:: Problem requirements ::
Copy out the passage of the text on computing percentiles with SQL below, between "idea, and use" and "the board anyway.", inclusive, swapping "drawbacks" for "downsides".

:: Extract provided ::

:::

As it turns out, this solution is slower for moderately small
data sets, but much faster for large data sets. He benchmarked it
for a total of 999 distinct values on varying number of rows.
Here are his slightly rounded numbers:

#rows: group_concat: groupby-join:

4M 1 min 6 sec 5.3 sec

1M 5 sec 2.5 sec

100K 0.5 sec 1.6 sec

Although `GROUP_CONCAT()`

seems to break down pretty
soon, he also writes:

I must admit that when N of distinct rows reaches approx. 10K I
get pretty the opposite results if the total number of rows is
relatively small. Basically we get into the same situation as
with joining the whole tables.

He concluded by saying:

But what I think is the right solution is having something like
this on the server side:

SELECT COUNT(INC length)/(SELECT COUNT(*) FROM film) p, length

FROM film

GROUP BY length

HAVING p >= 0.9 ORDER BY p LIMIT 1

Where "INC" is a flag that tells the server to not reset
per-group counters in the aggregate functions. This would be
quite a trivial change in the Item_sum class and would make sense
not only for `SUM`

, but maybe also for
`MIN`

, `MAX`

, `AVG`

,
`COUNT`

and maybe some other aggregate
functions.

So, `COUNT(INC length)`

would be the cumulative count,
or a running total of counts. The fun thing is, you can already
do exactly that using user-defined variables. Look:

-- allow statement batching

DELIMITER go

-- initialize

SELECT 0, COUNT(*)

INTO @cum_cnt, @cnt

FROM sakila.payment;

-- calculate percentiles

SELECT @cum_cnt:=@cum_cnt + COUNT(*) / @cnt as p, -- running fraction of #rows per distinct amount

amount

FROM sakila.payment

GROUP BY amount

HAVING p >= 0.9

LIMIT 1;

go

and this gets us the result:

Query OK, 1 row affected (0.01 sec)

+-------------+--------+

| p | amount |

+-------------+--------+

| 0.904542334 | 6.99 |

+-------------+--------+

1 row in set (0.03 sec)

Here is the equivalent `GROUP_CONCAT`

solution:

SELECT SUBSTRING_INDEX(

SUBSTRING_INDEX(

GROUP_CONCAT(

p.amount

ORDER BY p.amount

SEPARATOR ','

)

, ','

, 90/100 * COUNT(*) + 1

)

, ','

, -1

) AS `90th Percentile`

FROM sakila.payment AS p;

...and it is considerably slower:

+-----------------+

| 90th Percentile |

+-----------------+

| 6.99 |

+-----------------+

1 row in set (0.08 sec)

(`sakila.payment`

has 16049 rows and 19 distinct
values for amount)

So, the sane thing to do would be to forget about that
`GROUP_CONCAT`

idea, and use this method. It does not
have the nasty drawbacks of having to mess with
`group_concat_max_len`

and I am pretty sure Vladimir's
method will be faster across the board anyway.

The one thing you could object about is the extra query to
initialize the user-defined variables. You can get around that by
initializing those in a single row subquery in the
`FROM`

clause, a technique described by Baron Schwartz (see
for example this post)

SELECT @cum_cnt:=@cum_cnt + COUNT(*) / @cnt as p,

amount

FROM sakila.payment

CROSS JOIN (SELECT @cum_cnt:=0

, @cnt:=COUNT(*)

FROM sakila.payment) p

GROUP BY amount

HAVING p >= 0.9

LIMIT 1;

This has the advantage that the variables are initialized in one
go with the entire query, ensuring you are not accidentally
working with uninitialized or garbage variables.

(BTW: If you want to do more with these user-defined variables, I
can highly recommend more from Baron's site, see for example
his article on advanced user defined variable
techniques.)

:::

:: Information supplied ::
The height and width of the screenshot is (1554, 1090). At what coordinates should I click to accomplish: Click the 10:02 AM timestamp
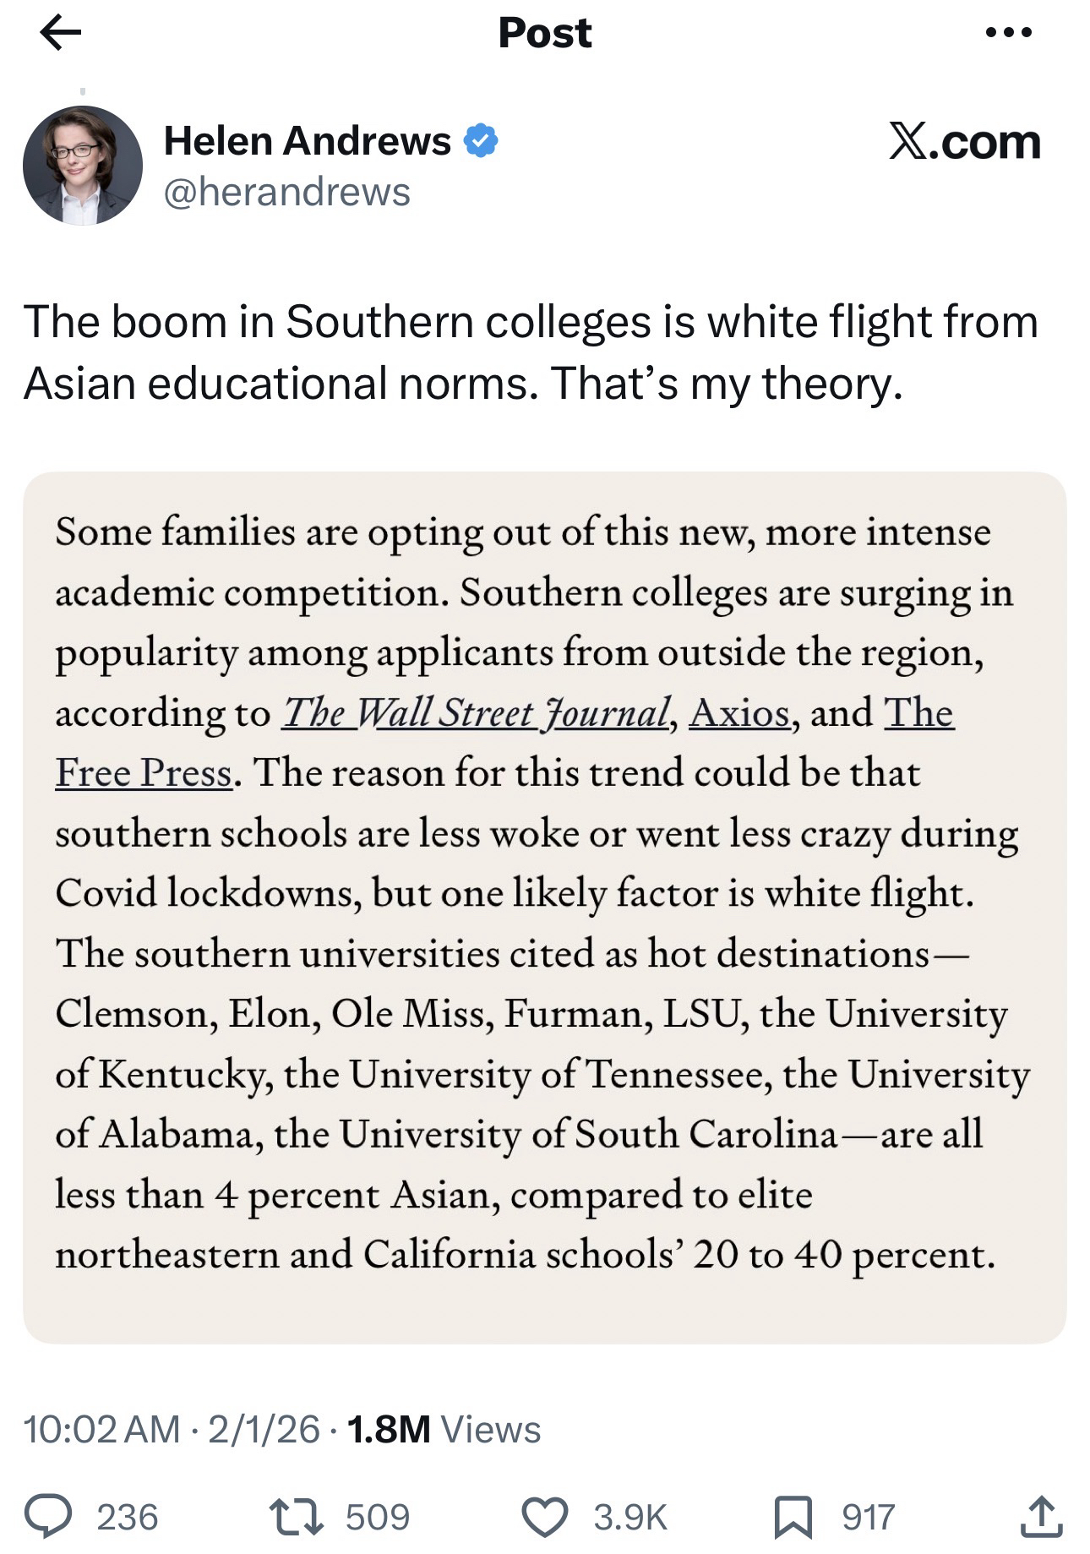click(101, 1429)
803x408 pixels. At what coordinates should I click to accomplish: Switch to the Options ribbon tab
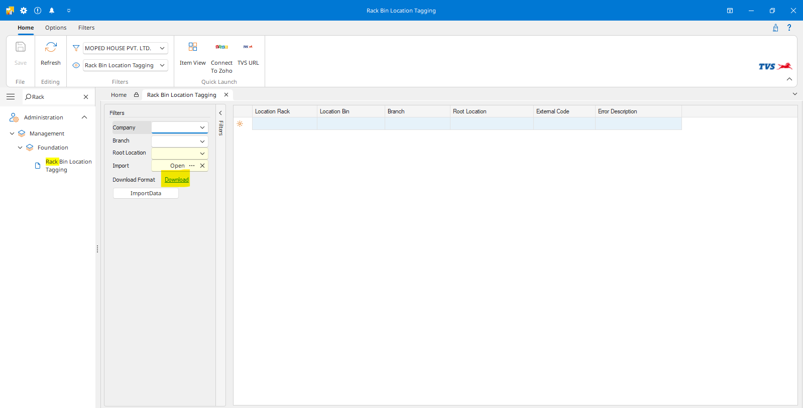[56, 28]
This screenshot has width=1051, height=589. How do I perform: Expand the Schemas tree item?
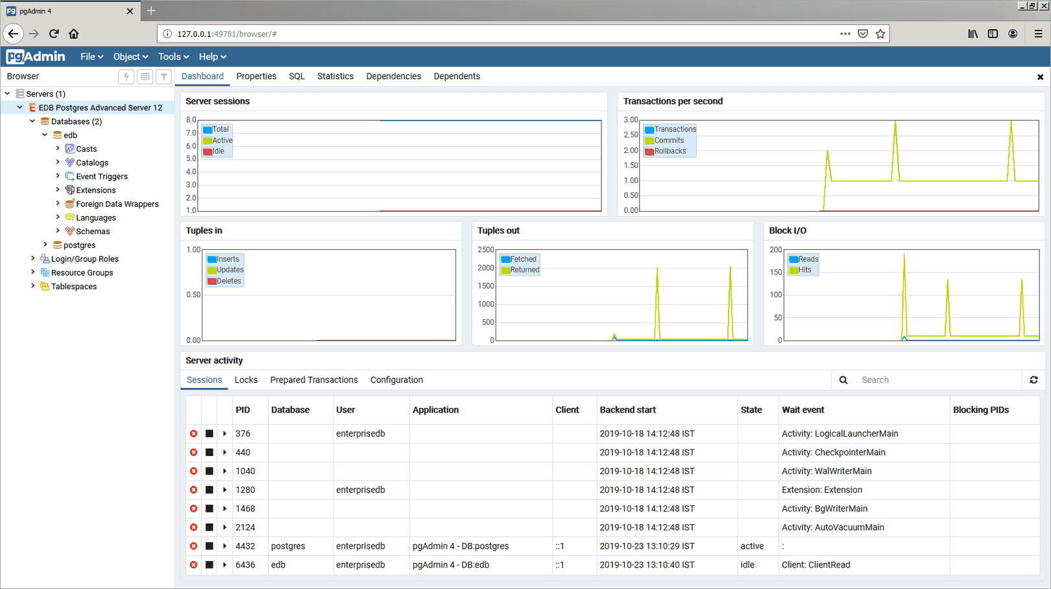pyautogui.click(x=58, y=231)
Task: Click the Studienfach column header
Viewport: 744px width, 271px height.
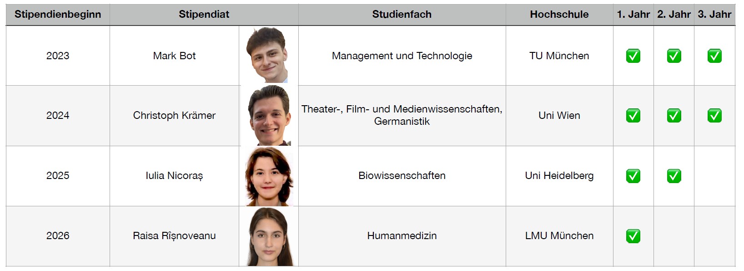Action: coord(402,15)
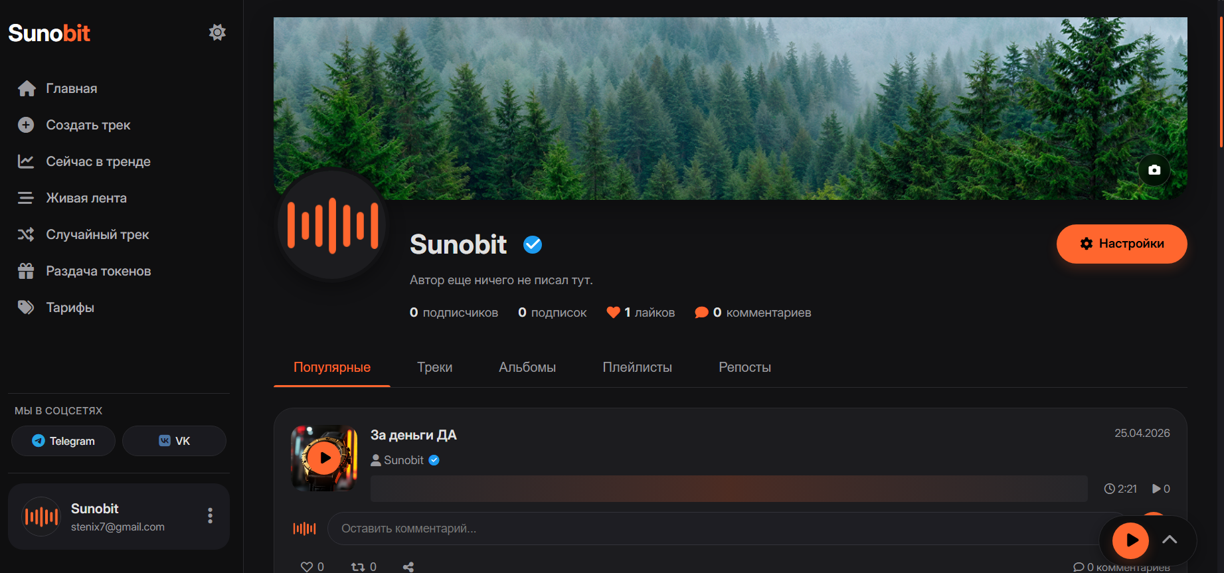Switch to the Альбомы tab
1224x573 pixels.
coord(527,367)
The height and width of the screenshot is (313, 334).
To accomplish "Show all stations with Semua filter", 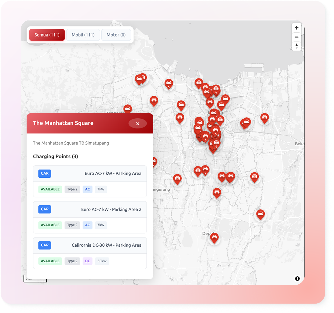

:::

:: Exercise answer ::
idea, and use this method. It does not
have the nasty downsides of having to mess with
`group_concat_max_len`

and I am pretty sure Vladimir's
method will be faster across the board anyway.